Perlu diketahui bahwa Lapangan Garuda baru ada
sekitar tahun 1985 (?), jadi anak-anak jaman dulu latihan di gendung (lahan
tidur/tidak digarap dikenal sebagai milik Tohari, lalu ada tegalan milik Bp
Be’an yang disewa desa dijadikan lapangan). Kalau ingin bermain di lapangan
yang sebenarnya maka mengadakan sparing
di lapangan Kalijurang (Glempang) atau ke Dukuh Mingkrik. Ketika lapangan
Garuda sudah bisa dipakai sering mengundang klub luar seperti Trasera (Putra
Sokawera) Tonjong, Anton (Anak Tonjong Timur), Andimas (Linggapura) dll.
Secara prestasi mungkin tidak ada yang bisa
dibanggakan di awal-awal kelahiran Andika (maupun “kakaknya” PesKA), namun
permainan Andika cukup dikenal di Tonjong dan sekitarnya.

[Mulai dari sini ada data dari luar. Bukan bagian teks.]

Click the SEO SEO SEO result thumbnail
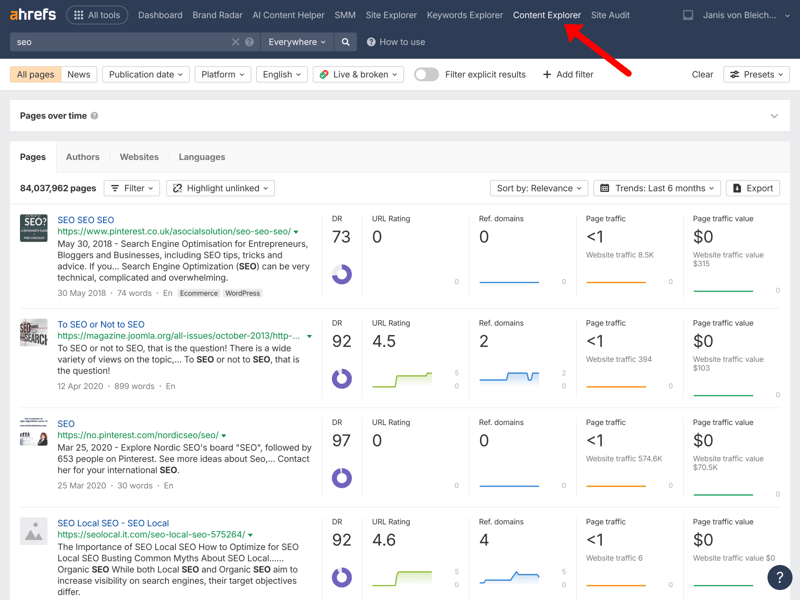Image resolution: width=800 pixels, height=600 pixels. [x=34, y=227]
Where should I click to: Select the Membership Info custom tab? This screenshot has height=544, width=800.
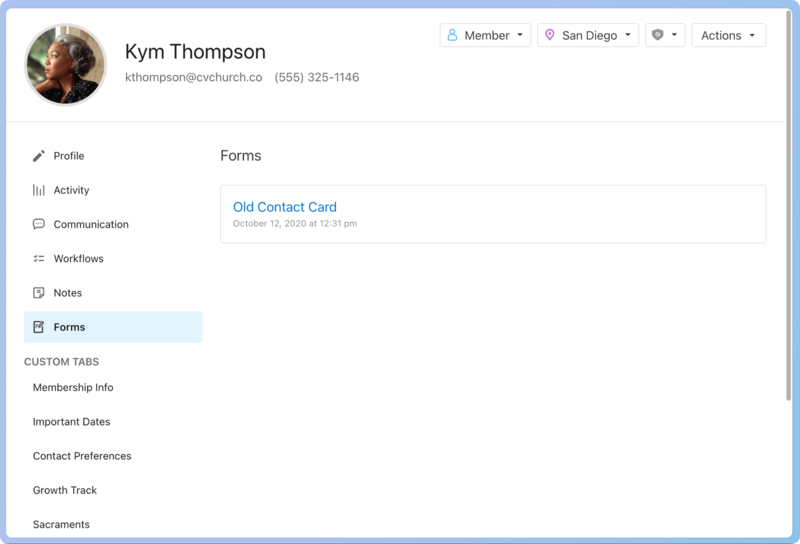[x=73, y=388]
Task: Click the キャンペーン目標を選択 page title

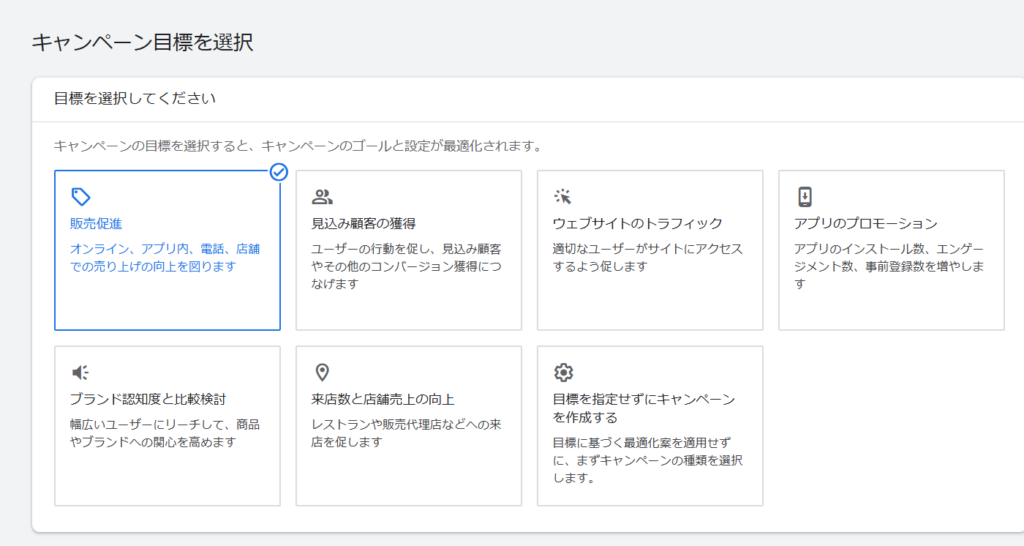Action: (x=142, y=42)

Pendek kata, permainan
Andika saat itu dalam turnamen di Tonjong, Karangsawah, Kalijurang, Talok, dll
cukup dinantikan oleh masyarakat. Praktis Andika menjadi wakil dari Kelurahan
Galuhtimur karena tidak ada klub lain selain Andika di pertengahan 80-an itu. Dan
yang lebih penting adalah meletakkan dasar bermain sepakbola secara modern bagi
generasi muda Karangasem yang lahir kemudian, yang terbukti bisa berprestasi
dengan meraih berbagai trophy, dimana semua itu tentunya tidak lepas dari
sejarah klub sebelumnya. Saya masih ingat ketika pedukuhan lain dalam menyusun
line up masih pakai pola klasik 2 – 3 – 5 (2 back, 3 half, 5 striker), kita
sudah mengadopsi pola modern 3 – 4 – 3 atau 4 – 3 – 3.

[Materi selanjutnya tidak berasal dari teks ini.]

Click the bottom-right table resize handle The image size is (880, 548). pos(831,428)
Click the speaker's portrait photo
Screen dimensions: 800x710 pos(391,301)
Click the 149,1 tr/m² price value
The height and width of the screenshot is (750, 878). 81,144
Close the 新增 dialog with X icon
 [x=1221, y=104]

Boleh dibilang Andika adalah ‘pelopor’ bagi
klub-klub lain di Galuhtimur, karena faktanya Andika-lah klub pertama yang ada
di Kelurahan Galuhtimur. Untuk sepakbola lagi-lagi kita harus berterima kasih
kepada Pak Tholib yang sering menjadi coach dalam latihan di Lapangan
Garuda, seperti latihan dasar menendang bola yang benar, controlling, dribling,
passing, pressing lawan, heading, dan teknik-teknik lainnya.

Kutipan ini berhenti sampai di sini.